А с высоты на тебя и на город,
На голубые окрестные горы,
На тополя, на поля, на лощины,
На разветвленья железной дороги,
На виноградники, рощи, селенья
Смотрит огромное небо. И небо
Так же задумчиво и необъятно,
Как о тебе необъятна забота
В сердце моем… И всё оно видит,
Но, увидав, обо всем забывает,
И потому, видно, старость и время
Не угрожают счастливому небу…
Ты задремала, ты спишь… А далеко —
В далях, не видных из комнатки этой,
В сердце Сванетии, в куполе неба,
Между громад неприступных Кавказа
Дремлет высокая гордая Ушба,
И раздирающим душу молчаньем
Веет от этого сна… Непорочный
Снег там повсюду сияет, и звезды
Перед лицом векового безмолвья
В тайном испуге смежают ресницы.
Горных ущелий голодные пасти
Доверху там запечатаны снегом.
Кажется, если б не снег, то ущелья
Взвыли, объятые страхом молчанья.
Тихо вокруг, не услышишь ни звука…
Но… посмотри, при сиянии звездном,
Словно цепочка рассыпанных зерен,
Снег прочертили следы пешехода…
Их ни обвалы не стерли, ни бури,
Не поглотили их вихри и вьюги…
Под необъятным куполом ночи
Явственно видны следов отпечатки —
Словно старинная надпись на камне,
И ни конца у нее, ни начала…
Спишь ты, любимая; рядом с тобою
Спит твой ребенок.
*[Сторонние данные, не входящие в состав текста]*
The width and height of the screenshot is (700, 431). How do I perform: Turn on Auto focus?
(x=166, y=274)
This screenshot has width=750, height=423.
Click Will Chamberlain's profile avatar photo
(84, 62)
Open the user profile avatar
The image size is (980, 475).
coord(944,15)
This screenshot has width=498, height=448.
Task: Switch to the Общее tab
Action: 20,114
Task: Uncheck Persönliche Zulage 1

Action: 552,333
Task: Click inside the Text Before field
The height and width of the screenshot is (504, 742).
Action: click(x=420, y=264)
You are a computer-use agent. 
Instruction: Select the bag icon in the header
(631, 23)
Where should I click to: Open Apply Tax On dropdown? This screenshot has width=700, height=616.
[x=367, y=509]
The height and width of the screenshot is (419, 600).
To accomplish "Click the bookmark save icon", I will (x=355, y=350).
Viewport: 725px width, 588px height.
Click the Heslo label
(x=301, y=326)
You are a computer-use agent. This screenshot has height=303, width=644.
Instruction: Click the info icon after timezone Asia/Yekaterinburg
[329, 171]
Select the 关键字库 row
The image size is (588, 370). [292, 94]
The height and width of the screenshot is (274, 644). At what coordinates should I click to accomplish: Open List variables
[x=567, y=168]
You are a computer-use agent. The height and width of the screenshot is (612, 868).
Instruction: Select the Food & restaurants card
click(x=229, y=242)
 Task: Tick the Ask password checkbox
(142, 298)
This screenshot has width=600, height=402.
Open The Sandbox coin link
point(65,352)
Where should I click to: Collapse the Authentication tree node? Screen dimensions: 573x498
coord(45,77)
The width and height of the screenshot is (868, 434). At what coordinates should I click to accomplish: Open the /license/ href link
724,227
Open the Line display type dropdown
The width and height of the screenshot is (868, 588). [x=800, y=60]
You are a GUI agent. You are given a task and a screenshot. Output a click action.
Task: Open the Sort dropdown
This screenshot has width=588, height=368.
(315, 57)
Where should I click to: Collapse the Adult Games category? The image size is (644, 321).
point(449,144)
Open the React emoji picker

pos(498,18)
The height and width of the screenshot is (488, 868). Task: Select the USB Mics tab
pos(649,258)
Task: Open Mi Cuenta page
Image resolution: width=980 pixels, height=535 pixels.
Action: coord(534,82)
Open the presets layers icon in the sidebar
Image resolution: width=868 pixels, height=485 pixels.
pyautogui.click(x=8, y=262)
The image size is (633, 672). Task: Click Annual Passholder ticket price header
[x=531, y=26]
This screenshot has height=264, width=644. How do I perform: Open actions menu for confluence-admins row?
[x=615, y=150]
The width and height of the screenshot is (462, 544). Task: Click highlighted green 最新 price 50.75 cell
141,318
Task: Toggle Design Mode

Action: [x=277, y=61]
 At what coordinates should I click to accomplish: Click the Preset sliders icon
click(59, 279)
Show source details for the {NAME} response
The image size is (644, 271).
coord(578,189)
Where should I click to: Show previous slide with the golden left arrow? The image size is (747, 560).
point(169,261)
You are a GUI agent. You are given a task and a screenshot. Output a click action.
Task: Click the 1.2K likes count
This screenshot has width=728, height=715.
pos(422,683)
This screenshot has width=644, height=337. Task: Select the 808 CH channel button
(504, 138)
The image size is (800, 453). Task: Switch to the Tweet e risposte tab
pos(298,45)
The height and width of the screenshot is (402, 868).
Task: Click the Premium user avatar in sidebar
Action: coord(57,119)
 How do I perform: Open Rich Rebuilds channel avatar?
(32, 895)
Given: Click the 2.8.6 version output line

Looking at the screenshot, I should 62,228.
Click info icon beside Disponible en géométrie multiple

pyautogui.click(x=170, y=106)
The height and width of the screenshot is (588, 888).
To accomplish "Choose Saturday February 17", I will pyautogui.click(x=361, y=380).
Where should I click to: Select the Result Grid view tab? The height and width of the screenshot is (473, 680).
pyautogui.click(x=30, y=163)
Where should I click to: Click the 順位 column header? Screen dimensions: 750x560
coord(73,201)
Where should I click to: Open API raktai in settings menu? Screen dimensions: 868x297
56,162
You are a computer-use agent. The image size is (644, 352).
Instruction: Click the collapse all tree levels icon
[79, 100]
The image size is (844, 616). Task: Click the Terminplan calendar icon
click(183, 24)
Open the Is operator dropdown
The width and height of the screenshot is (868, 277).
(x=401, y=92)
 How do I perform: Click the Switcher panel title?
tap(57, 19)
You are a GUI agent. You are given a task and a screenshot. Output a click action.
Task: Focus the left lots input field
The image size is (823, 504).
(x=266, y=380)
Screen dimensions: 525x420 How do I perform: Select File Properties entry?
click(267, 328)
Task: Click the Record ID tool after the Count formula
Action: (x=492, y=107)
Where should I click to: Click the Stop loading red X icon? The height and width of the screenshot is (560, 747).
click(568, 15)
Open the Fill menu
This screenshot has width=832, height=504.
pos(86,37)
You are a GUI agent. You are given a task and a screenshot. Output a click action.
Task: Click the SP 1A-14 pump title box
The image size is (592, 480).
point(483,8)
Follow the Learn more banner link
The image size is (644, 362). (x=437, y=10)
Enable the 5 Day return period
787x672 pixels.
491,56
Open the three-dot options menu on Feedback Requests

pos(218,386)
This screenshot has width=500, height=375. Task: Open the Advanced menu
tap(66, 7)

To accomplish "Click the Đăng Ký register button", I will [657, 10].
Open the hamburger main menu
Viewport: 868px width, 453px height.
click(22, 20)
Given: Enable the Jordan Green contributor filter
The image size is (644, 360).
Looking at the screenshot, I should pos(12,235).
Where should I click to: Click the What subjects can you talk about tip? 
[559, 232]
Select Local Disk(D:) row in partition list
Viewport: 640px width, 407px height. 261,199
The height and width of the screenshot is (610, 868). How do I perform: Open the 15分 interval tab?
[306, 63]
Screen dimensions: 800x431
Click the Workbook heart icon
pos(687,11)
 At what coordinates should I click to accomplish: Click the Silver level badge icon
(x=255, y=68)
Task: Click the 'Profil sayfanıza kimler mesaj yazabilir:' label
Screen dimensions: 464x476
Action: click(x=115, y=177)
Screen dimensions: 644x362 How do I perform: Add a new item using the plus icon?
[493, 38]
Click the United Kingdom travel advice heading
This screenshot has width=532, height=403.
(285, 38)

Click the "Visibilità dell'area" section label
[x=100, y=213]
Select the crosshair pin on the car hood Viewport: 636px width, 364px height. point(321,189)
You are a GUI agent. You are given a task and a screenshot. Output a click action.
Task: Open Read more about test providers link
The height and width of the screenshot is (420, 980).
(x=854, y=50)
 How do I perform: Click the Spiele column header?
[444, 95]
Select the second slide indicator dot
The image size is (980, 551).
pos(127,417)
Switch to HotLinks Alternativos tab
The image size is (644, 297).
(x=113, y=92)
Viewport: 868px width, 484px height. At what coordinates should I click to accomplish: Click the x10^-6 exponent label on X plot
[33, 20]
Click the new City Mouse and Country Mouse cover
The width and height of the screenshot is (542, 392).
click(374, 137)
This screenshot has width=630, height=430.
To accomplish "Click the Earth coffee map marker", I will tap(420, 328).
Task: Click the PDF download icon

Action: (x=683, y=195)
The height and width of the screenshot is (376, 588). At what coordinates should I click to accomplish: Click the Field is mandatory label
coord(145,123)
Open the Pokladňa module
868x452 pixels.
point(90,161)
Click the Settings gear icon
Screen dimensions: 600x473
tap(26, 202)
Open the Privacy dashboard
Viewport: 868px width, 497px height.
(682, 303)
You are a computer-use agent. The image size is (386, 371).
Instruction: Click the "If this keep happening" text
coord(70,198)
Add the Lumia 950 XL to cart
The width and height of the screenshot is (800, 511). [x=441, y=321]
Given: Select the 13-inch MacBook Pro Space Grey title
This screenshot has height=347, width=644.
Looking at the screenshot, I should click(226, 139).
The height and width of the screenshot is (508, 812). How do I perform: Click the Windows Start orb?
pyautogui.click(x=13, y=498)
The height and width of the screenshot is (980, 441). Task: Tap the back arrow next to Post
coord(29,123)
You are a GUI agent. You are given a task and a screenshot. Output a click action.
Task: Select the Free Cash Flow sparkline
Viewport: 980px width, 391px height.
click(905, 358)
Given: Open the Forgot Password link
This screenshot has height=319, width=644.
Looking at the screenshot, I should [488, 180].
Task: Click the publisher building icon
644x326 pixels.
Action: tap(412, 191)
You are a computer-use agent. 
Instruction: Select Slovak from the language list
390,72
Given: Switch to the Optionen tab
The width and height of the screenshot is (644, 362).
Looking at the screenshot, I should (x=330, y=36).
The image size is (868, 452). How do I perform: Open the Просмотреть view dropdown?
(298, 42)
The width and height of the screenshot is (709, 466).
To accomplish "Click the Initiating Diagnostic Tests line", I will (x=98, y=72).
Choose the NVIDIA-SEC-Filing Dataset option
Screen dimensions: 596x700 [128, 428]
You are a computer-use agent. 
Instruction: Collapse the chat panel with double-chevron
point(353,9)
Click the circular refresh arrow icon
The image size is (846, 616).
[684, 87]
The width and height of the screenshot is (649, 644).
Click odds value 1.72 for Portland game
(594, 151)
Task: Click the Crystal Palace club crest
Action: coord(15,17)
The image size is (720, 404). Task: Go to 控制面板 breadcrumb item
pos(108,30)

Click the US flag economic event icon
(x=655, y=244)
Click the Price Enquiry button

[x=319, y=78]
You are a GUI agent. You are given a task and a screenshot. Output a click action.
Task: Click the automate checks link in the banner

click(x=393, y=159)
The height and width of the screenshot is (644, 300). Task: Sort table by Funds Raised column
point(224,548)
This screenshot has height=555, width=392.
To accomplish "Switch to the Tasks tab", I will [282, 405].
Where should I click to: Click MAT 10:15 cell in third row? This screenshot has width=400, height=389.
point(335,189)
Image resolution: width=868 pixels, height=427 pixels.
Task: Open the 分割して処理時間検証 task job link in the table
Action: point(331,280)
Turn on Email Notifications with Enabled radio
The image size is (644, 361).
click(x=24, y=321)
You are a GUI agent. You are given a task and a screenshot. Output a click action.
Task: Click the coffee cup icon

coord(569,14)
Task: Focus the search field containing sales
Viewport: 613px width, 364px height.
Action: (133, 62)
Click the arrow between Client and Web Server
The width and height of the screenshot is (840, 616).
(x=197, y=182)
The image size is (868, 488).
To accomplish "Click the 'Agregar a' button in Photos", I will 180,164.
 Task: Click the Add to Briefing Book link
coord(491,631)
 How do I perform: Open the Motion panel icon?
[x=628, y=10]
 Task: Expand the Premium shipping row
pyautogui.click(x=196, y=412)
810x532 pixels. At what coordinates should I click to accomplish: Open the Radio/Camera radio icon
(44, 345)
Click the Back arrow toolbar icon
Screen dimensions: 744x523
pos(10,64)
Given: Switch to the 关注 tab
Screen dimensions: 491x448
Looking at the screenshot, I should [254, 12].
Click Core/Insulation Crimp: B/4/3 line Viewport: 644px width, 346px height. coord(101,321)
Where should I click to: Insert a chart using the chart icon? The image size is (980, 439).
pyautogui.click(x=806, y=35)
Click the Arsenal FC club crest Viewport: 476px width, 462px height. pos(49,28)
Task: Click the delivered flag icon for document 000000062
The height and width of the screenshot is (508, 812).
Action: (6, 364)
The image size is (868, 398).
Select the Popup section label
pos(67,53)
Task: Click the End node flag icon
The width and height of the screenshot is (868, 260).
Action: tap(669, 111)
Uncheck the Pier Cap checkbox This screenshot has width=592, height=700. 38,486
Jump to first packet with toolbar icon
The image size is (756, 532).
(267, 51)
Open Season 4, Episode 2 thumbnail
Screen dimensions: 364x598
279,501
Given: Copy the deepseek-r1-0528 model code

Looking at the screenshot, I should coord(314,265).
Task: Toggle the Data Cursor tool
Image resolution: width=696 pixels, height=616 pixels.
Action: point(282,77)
Твои сновиденья
Так же светлы, как любовь к этой крошке.
Знаю, душа твоя так же безгрешна,
Так же чиста, как и снежная Ушба.
Но посмотри, и в душе твоей чистой.
Словно цепочка рассыпанных зерен,
Чьих-то следов обозначились тени,
Их ни обвалы не стерли, ни вьюги,
Не поглотили их горести жизни…
Дремлет души твоей белое царство —
Только следы на снегу и заметны,
Словно старинная надпись на камне,
И ни конца у нее, ни начала…
В комнате, рядом, спит муж твой. Однако
Он не похож на того, кто дерзает
По неприступным скитаться вершинам.

«Подняться на такую высоту…»

Подняться на такую высоту
Один лишь ветер может, опираясь
На плечи елей и гигантских сосен.
Я высоко стою над облаками.
Я много выше, чем помыслить может
Тот, кто идет долиною. Вокруг
Синеют горы с темными лесами.
Когда я слышу окрик паровоза,
Мне кажется, что горы с важным видом
Зовут меня идти всё дальше, дальше,
Покуда жив, — всё выше и вперед…
Сиянье солнца. Ветер. Чистый воздух,
Как горный ключ, прохладен. Надо мною
Высокие торжественные сосны.
Они стоят, спокойствия полны,
И я под ними, их доброжелатель,
Лежу на хвое и смотрю на небо,
Синеющее в вырезах ветвей,
И слышу, как, невидимая глазу,
Поет самозабвенная пичужка,—
Как будто ей и впрямь необходимо
Очаровать, бесхитростной, меня!
Должно быть, в эту самую минуту
Она, как я, свои сомкнула веки,
Чтоб, кроме песни, в мире всё забыть!
Пой, милая! Сплети узлами звуки
И песенку веревочкой завей!
Залейся так, чтоб вместе с этой песней
Душа рвалась из маленького тельца!
Ведь я и сам такой же, как и ты,
Брожу, ликуя, по родному краю!
И если с песней вылетит душа,
Мне, право, больше ничего не надо —
Пусть я умру на этой высоте,
Здесь, у подножья мудрых этих сосен.